:: EXCERPT TO READ ::
BEGIN

Aspartame may be linked to brain cancer

TO ASPARTAME OR NOT TO ASPARTAME

Jeepers! Time to give up aspartame? A widely reported study wonders if a rise in U.S. rates of brain cancer in the 1980s might be linked to the time when the artificial sweetener aspartame entered the American diet--1981 for little blue packets, 1983 for sodas.

Who better to consult, I thought, than brain-cancer specialists at the nation's two top-ranked cancer hospitals. So I talked with Mark Malkin, MD, of Memorial SloanDKettering Cancer Center, and Alfred Yung, MD, of University of TexasDM.D. Anderson Cancer Center. Both doctors study the causes of malignant brain tumors and treat brain-cancer patients. Their analysis:

The recent study's aspartame-brain-cancer theory has a major flaw. Part of the observed increase in brain cancer is probably due to improved diagnosis.

END

:: INFORMATION GIVEN ::
BEGIN

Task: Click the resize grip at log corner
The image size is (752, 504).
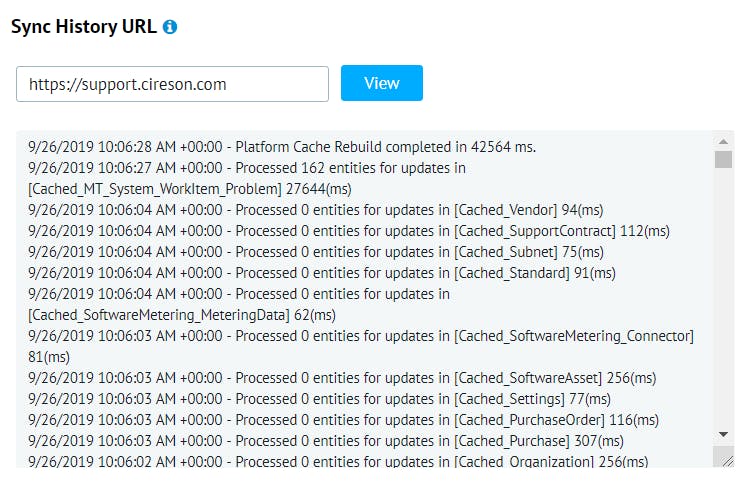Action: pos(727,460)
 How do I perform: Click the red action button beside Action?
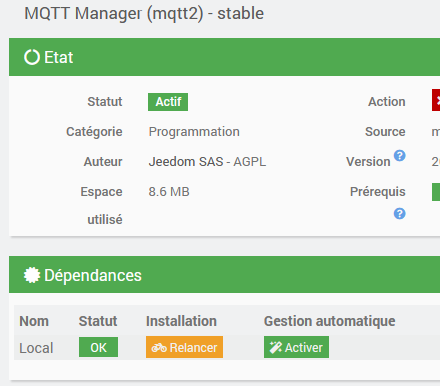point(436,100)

END
BEGIN

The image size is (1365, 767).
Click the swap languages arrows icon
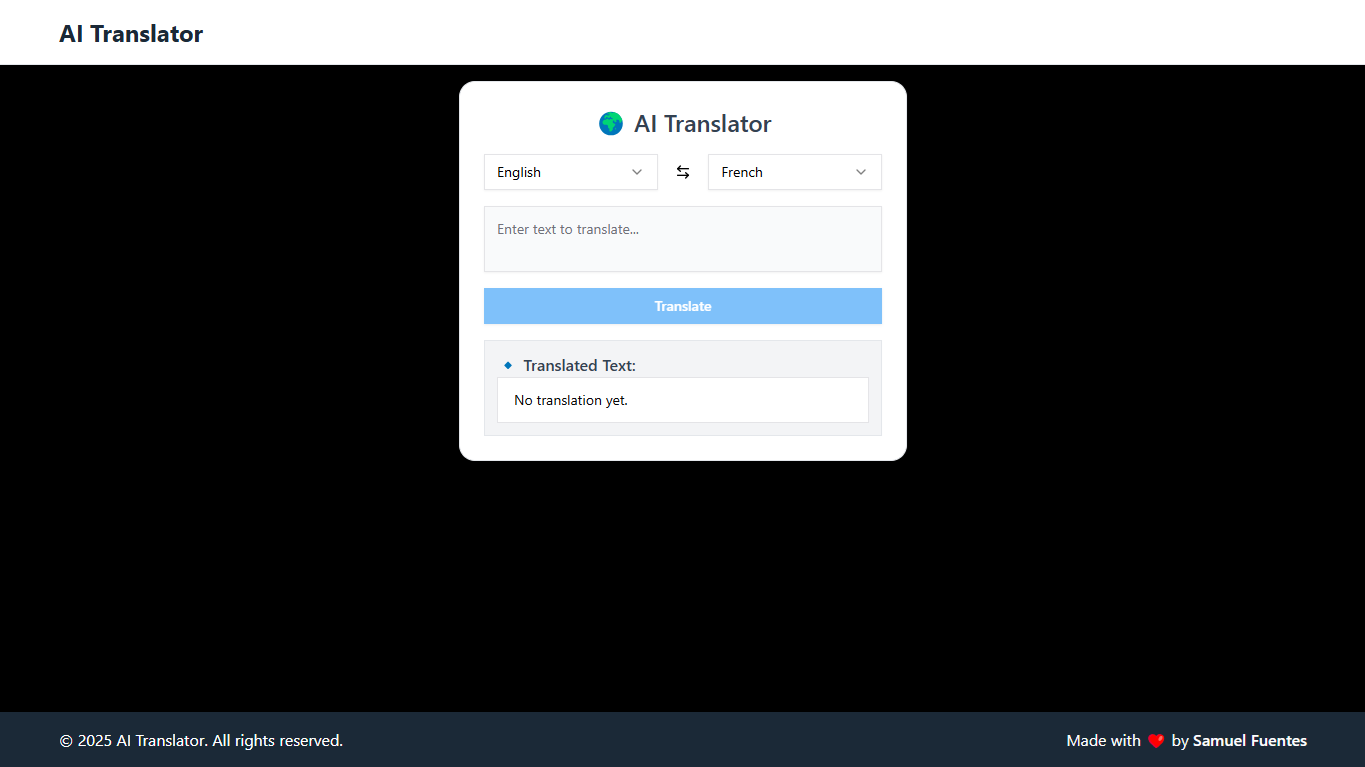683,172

END
BEGIN

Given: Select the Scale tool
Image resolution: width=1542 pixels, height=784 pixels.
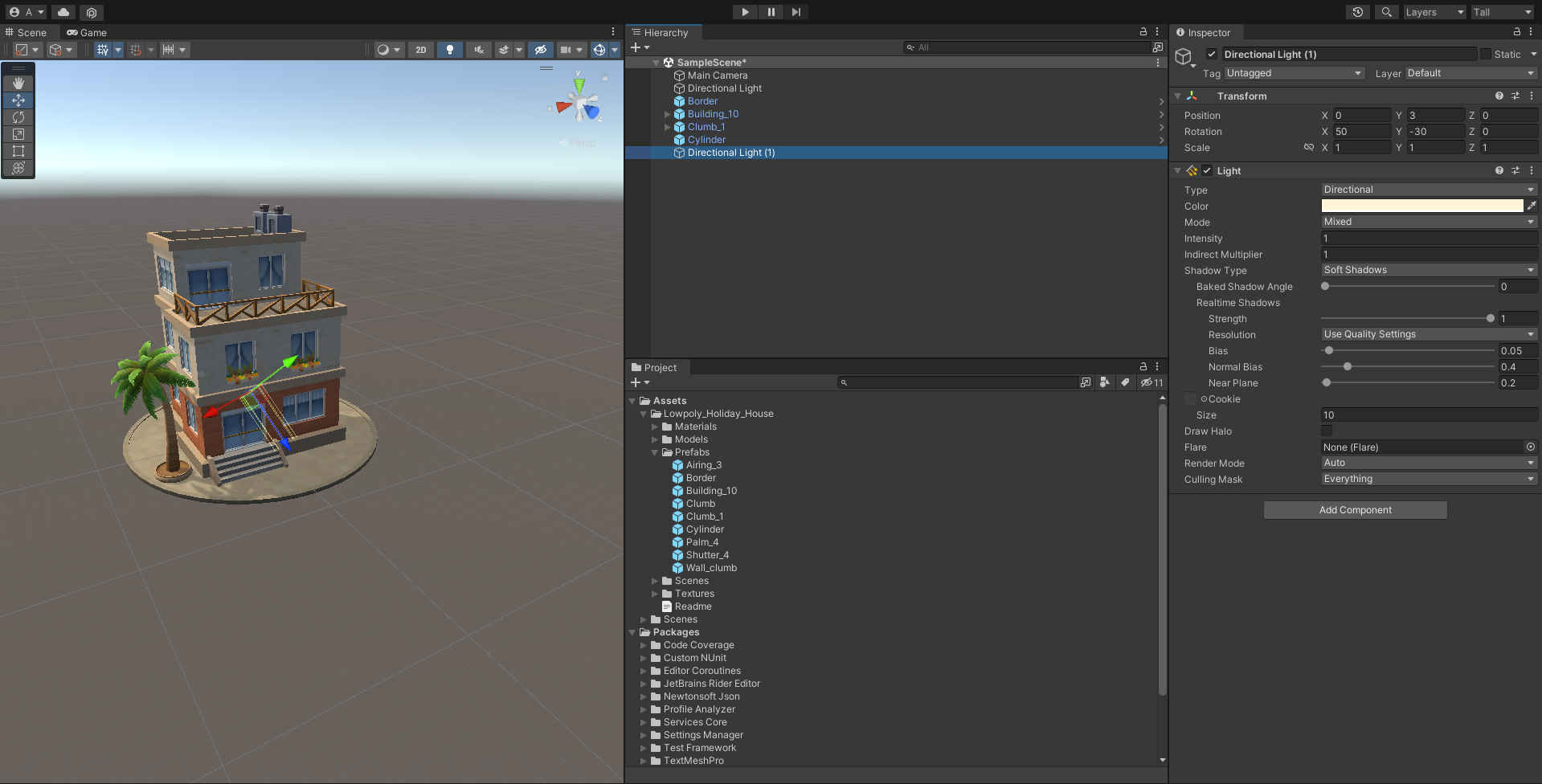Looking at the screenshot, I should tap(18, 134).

END

Write out the part of the aspartame and brain cancer article from "TO ASPARTAME OR" to "to improved diagnosis.", word for word.

TO ASPARTAME OR NOT TO ASPARTAME

Jeepers! Time to give up aspartame? A widely reported study wonders if a rise in U.S. rates of brain cancer in the 1980s might be linked to the time when the artificial sweetener aspartame entered the American diet--1981 for little blue packets, 1983 for sodas.

Who better to consult, I thought, than brain-cancer specialists at the nation's two top-ranked cancer hospitals. So I talked with Mark Malkin, MD, of Memorial SloanDKettering Cancer Center, and Alfred Yung, MD, of University of TexasDM.D. Anderson Cancer Center. Both doctors study the causes of malignant brain tumors and treat brain-cancer patients. Their analysis:

The recent study's aspartame-brain-cancer theory has a major flaw. Part of the observed increase in brain cancer is probably due to improved diagnosis.